*Instructions to follow*. Every line below should be copied out exactly.

- Opening Delimiter -

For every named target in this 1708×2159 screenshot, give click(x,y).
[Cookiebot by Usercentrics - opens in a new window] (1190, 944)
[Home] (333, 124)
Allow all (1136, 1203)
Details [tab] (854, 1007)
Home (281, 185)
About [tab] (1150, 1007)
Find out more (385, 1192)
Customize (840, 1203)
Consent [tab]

- Closing Delimiter -

*Solution for this task*.
For every named target in this 1708×2159 screenshot, give click(x,y).
[Cookiebot by Usercentrics - opens in a new window] (1190, 944)
[Home] (333, 124)
Allow all (1136, 1203)
Details [tab] (854, 1007)
Home (281, 185)
About [tab] (1150, 1007)
Find out more (385, 1192)
Customize (840, 1203)
Consent [tab]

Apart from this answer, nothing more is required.